All of the lines below should be output exactly as shown.

DATA UNDER STUDY Start Marker

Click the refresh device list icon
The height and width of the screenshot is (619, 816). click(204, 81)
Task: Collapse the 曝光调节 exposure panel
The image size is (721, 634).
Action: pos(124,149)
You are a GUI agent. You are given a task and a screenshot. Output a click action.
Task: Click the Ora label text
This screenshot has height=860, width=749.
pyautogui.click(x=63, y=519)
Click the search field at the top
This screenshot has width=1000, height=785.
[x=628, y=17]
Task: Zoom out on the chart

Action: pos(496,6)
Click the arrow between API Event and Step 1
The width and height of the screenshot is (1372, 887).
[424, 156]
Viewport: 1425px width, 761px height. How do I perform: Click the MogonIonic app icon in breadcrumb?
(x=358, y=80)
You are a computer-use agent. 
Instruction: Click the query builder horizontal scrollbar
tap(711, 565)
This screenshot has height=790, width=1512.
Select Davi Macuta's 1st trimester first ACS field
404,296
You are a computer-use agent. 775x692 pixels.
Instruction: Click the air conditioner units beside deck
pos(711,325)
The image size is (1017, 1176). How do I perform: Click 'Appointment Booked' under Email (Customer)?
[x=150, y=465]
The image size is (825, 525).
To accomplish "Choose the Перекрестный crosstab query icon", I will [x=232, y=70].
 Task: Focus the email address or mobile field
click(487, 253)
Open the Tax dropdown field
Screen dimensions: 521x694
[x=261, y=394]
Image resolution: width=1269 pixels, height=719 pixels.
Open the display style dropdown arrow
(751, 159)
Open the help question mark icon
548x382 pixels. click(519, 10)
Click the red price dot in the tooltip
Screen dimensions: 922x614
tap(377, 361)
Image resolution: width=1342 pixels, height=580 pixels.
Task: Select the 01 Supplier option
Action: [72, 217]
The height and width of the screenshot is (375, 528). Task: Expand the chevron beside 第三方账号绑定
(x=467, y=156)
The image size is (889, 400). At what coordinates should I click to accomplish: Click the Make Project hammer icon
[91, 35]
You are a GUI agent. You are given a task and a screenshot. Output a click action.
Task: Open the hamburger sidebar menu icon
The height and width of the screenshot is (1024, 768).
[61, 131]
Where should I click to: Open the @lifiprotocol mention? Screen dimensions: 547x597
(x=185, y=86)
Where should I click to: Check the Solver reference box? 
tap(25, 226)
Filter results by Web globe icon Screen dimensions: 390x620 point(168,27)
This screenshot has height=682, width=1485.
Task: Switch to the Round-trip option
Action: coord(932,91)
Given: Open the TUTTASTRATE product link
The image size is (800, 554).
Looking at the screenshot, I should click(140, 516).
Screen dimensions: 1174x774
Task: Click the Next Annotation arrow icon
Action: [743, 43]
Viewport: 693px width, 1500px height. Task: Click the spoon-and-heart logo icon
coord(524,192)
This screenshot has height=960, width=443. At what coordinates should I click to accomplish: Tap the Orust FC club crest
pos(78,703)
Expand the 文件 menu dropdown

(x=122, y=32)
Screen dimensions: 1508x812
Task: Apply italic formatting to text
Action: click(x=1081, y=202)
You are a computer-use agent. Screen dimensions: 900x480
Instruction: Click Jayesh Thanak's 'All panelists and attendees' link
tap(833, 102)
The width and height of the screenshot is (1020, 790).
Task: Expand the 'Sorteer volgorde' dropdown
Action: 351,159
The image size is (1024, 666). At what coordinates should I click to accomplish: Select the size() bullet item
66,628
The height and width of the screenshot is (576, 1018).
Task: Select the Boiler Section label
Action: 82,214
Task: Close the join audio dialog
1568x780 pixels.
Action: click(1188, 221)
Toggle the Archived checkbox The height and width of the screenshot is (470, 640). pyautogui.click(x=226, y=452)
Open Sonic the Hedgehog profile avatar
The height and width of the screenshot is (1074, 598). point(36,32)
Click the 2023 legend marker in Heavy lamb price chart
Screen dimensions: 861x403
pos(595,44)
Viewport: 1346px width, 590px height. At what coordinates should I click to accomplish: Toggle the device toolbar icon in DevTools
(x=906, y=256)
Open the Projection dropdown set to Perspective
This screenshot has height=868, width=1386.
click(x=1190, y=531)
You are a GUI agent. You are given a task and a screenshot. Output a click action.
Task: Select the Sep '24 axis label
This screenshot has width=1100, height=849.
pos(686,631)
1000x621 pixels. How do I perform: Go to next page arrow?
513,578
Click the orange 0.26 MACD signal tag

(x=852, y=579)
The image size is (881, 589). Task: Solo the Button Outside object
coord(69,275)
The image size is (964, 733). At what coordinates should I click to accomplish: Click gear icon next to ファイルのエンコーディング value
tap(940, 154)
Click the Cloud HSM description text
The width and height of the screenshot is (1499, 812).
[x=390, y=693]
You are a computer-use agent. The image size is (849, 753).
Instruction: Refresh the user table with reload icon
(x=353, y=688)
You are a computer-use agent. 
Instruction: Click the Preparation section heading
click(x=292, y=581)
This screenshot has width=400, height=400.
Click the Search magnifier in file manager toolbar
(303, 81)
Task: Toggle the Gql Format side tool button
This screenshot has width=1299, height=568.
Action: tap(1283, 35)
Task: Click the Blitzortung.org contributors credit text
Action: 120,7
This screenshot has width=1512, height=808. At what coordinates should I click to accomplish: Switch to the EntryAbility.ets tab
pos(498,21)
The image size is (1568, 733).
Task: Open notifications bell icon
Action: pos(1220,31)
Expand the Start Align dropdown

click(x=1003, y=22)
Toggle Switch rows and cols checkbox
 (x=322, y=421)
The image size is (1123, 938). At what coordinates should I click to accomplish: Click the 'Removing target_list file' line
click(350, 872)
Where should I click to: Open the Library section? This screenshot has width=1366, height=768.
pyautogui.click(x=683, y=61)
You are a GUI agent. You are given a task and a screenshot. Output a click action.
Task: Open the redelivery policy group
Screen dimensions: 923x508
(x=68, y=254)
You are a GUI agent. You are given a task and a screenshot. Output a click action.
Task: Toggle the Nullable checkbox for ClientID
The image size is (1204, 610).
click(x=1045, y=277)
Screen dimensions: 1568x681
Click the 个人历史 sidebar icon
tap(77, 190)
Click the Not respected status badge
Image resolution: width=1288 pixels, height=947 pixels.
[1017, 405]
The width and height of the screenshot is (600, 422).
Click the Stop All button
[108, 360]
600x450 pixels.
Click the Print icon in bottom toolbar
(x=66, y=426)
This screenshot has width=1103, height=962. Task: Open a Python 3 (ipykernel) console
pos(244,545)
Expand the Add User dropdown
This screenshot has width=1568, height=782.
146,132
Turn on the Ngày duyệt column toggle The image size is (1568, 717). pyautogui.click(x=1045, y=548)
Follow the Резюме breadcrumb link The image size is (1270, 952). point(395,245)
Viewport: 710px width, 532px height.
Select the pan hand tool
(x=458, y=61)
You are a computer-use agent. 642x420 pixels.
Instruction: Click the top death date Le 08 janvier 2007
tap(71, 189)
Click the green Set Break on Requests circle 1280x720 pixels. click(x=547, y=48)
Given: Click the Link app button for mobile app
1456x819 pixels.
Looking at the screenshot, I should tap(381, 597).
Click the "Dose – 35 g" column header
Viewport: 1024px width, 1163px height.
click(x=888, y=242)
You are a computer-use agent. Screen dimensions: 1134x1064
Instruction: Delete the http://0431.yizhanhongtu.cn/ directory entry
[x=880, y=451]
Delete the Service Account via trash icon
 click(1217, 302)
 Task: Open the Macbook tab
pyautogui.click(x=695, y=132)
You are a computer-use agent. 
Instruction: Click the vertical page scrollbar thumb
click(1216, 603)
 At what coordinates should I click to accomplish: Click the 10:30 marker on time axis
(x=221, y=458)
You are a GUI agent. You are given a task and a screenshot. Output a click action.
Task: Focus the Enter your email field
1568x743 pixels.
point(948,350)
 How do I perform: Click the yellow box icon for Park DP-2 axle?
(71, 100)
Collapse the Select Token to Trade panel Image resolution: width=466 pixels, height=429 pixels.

DATA UNDER STUDY End Marker

- SOLVED EXERCISE -
Click the refresh device list icon
The height and width of the screenshot is (619, 816). click(204, 81)
Task: Collapse the 曝光调节 exposure panel
The image size is (721, 634).
Action: pos(124,149)
You are a GUI agent. You are given a task and a screenshot. Output a click action.
Task: Click the Ora label text
This screenshot has height=860, width=749.
pyautogui.click(x=63, y=519)
Click the search field at the top
This screenshot has width=1000, height=785.
[x=628, y=17]
Task: Zoom out on the chart

Action: pos(496,6)
Click the arrow between API Event and Step 1
The width and height of the screenshot is (1372, 887).
[424, 156]
Viewport: 1425px width, 761px height. How do I perform: Click the MogonIonic app icon in breadcrumb?
(x=358, y=80)
You are a computer-use agent. 
Instruction: Click the query builder horizontal scrollbar
tap(711, 565)
This screenshot has height=790, width=1512.
Select Davi Macuta's 1st trimester first ACS field
404,296
You are a computer-use agent. 775x692 pixels.
Instruction: Click the air conditioner units beside deck
pos(711,325)
The image size is (1017, 1176). How do I perform: Click 'Appointment Booked' under Email (Customer)?
[x=150, y=465]
The image size is (825, 525).
To accomplish "Choose the Перекрестный crosstab query icon", I will [x=232, y=70].
 Task: Focus the email address or mobile field
click(487, 253)
Open the Tax dropdown field
Screen dimensions: 521x694
[x=261, y=394]
Image resolution: width=1269 pixels, height=719 pixels.
Open the display style dropdown arrow
(751, 159)
Open the help question mark icon
548x382 pixels. click(519, 10)
Click the red price dot in the tooltip
Screen dimensions: 922x614
tap(377, 361)
Image resolution: width=1342 pixels, height=580 pixels.
Task: Select the 01 Supplier option
Action: [72, 217]
The height and width of the screenshot is (375, 528). Task: Expand the chevron beside 第三方账号绑定
(x=467, y=156)
The image size is (889, 400). At what coordinates should I click to accomplish: Click the Make Project hammer icon
[91, 35]
You are a GUI agent. You are given a task and a screenshot. Output a click action.
Task: Open the hamburger sidebar menu icon
The height and width of the screenshot is (1024, 768).
[61, 131]
Where should I click to: Open the @lifiprotocol mention? Screen dimensions: 547x597
(x=185, y=86)
Where should I click to: Check the Solver reference box? 
tap(25, 226)
Filter results by Web globe icon Screen dimensions: 390x620 point(168,27)
This screenshot has height=682, width=1485.
Task: Switch to the Round-trip option
Action: coord(932,91)
Given: Open the TUTTASTRATE product link
The image size is (800, 554).
Looking at the screenshot, I should click(140, 516).
Screen dimensions: 1174x774
Task: Click the Next Annotation arrow icon
Action: [743, 43]
Viewport: 693px width, 1500px height. Task: Click the spoon-and-heart logo icon
coord(524,192)
This screenshot has height=960, width=443. At what coordinates should I click to accomplish: Tap the Orust FC club crest
pos(78,703)
Expand the 文件 menu dropdown

(x=122, y=32)
Screen dimensions: 1508x812
Task: Apply italic formatting to text
Action: click(x=1081, y=202)
You are a computer-use agent. Screen dimensions: 900x480
Instruction: Click Jayesh Thanak's 'All panelists and attendees' link
tap(833, 102)
The width and height of the screenshot is (1020, 790).
Task: Expand the 'Sorteer volgorde' dropdown
Action: 351,159
The image size is (1024, 666). At what coordinates should I click to accomplish: Select the size() bullet item
66,628
The height and width of the screenshot is (576, 1018).
Task: Select the Boiler Section label
Action: 82,214
Task: Close the join audio dialog
1568x780 pixels.
Action: click(1188, 221)
Toggle the Archived checkbox The height and width of the screenshot is (470, 640). pyautogui.click(x=226, y=452)
Open Sonic the Hedgehog profile avatar
The height and width of the screenshot is (1074, 598). point(36,32)
Click the 2023 legend marker in Heavy lamb price chart
Screen dimensions: 861x403
pos(595,44)
Viewport: 1346px width, 590px height. At what coordinates should I click to accomplish: Toggle the device toolbar icon in DevTools
(x=906, y=256)
Open the Projection dropdown set to Perspective
This screenshot has height=868, width=1386.
click(x=1190, y=531)
You are a GUI agent. You are given a task and a screenshot. Output a click action.
Task: Select the Sep '24 axis label
This screenshot has width=1100, height=849.
pos(686,631)
1000x621 pixels. How do I perform: Go to next page arrow?
513,578
Click the orange 0.26 MACD signal tag

(x=852, y=579)
The image size is (881, 589). Task: Solo the Button Outside object
coord(69,275)
The image size is (964, 733). At what coordinates should I click to accomplish: Click gear icon next to ファイルのエンコーディング value
tap(940, 154)
Click the Cloud HSM description text
The width and height of the screenshot is (1499, 812).
[x=390, y=693]
You are a computer-use agent. The image size is (849, 753).
Instruction: Refresh the user table with reload icon
(x=353, y=688)
You are a computer-use agent. 
Instruction: Click the Preparation section heading
click(x=292, y=581)
This screenshot has width=400, height=400.
Click the Search magnifier in file manager toolbar
(303, 81)
Task: Toggle the Gql Format side tool button
This screenshot has width=1299, height=568.
Action: tap(1283, 35)
Task: Click the Blitzortung.org contributors credit text
Action: 120,7
This screenshot has width=1512, height=808. At what coordinates should I click to accomplish: Switch to the EntryAbility.ets tab
pos(498,21)
The image size is (1568, 733).
Task: Open notifications bell icon
Action: pos(1220,31)
Expand the Start Align dropdown

click(x=1003, y=22)
Toggle Switch rows and cols checkbox
 (x=322, y=421)
The image size is (1123, 938). At what coordinates should I click to accomplish: Click the 'Removing target_list file' line
click(350, 872)
Where should I click to: Open the Library section? This screenshot has width=1366, height=768.
pyautogui.click(x=683, y=61)
You are a GUI agent. You are given a task and a screenshot. Output a click action.
Task: Open the redelivery policy group
Screen dimensions: 923x508
(x=68, y=254)
You are a GUI agent. You are given a task and a screenshot. Output a click action.
Task: Toggle the Nullable checkbox for ClientID
The image size is (1204, 610).
click(x=1045, y=277)
Screen dimensions: 1568x681
Click the 个人历史 sidebar icon
tap(77, 190)
Click the Not respected status badge
Image resolution: width=1288 pixels, height=947 pixels.
[1017, 405]
The width and height of the screenshot is (600, 422).
Click the Stop All button
[108, 360]
600x450 pixels.
Click the Print icon in bottom toolbar
(x=66, y=426)
This screenshot has width=1103, height=962. Task: Open a Python 3 (ipykernel) console
pos(244,545)
Expand the Add User dropdown
This screenshot has width=1568, height=782.
146,132
Turn on the Ngày duyệt column toggle The image size is (1568, 717). pyautogui.click(x=1045, y=548)
Follow the Резюме breadcrumb link The image size is (1270, 952). point(395,245)
Viewport: 710px width, 532px height.
Select the pan hand tool
(x=458, y=61)
You are a computer-use agent. 642x420 pixels.
Instruction: Click the top death date Le 08 janvier 2007
tap(71, 189)
Click the green Set Break on Requests circle 1280x720 pixels. click(x=547, y=48)
Given: Click the Link app button for mobile app
1456x819 pixels.
Looking at the screenshot, I should tap(381, 597).
Click the "Dose – 35 g" column header
Viewport: 1024px width, 1163px height.
click(x=888, y=242)
You are a computer-use agent. Screen dimensions: 1134x1064
Instruction: Delete the http://0431.yizhanhongtu.cn/ directory entry
[x=880, y=451]
Delete the Service Account via trash icon
 click(1217, 302)
 Task: Open the Macbook tab
pyautogui.click(x=695, y=132)
You are a computer-use agent. 
Instruction: Click the vertical page scrollbar thumb
click(1216, 603)
 At what coordinates should I click to accomplish: Click the 10:30 marker on time axis
(x=221, y=458)
You are a GUI agent. You are given a task and a screenshot. Output a click action.
Task: Focus the Enter your email field
1568x743 pixels.
point(948,350)
 How do I perform: Click the yellow box icon for Park DP-2 axle?
(71, 100)
Collapse the Select Token to Trade panel Image resolution: width=466 pixels, height=429 pixels.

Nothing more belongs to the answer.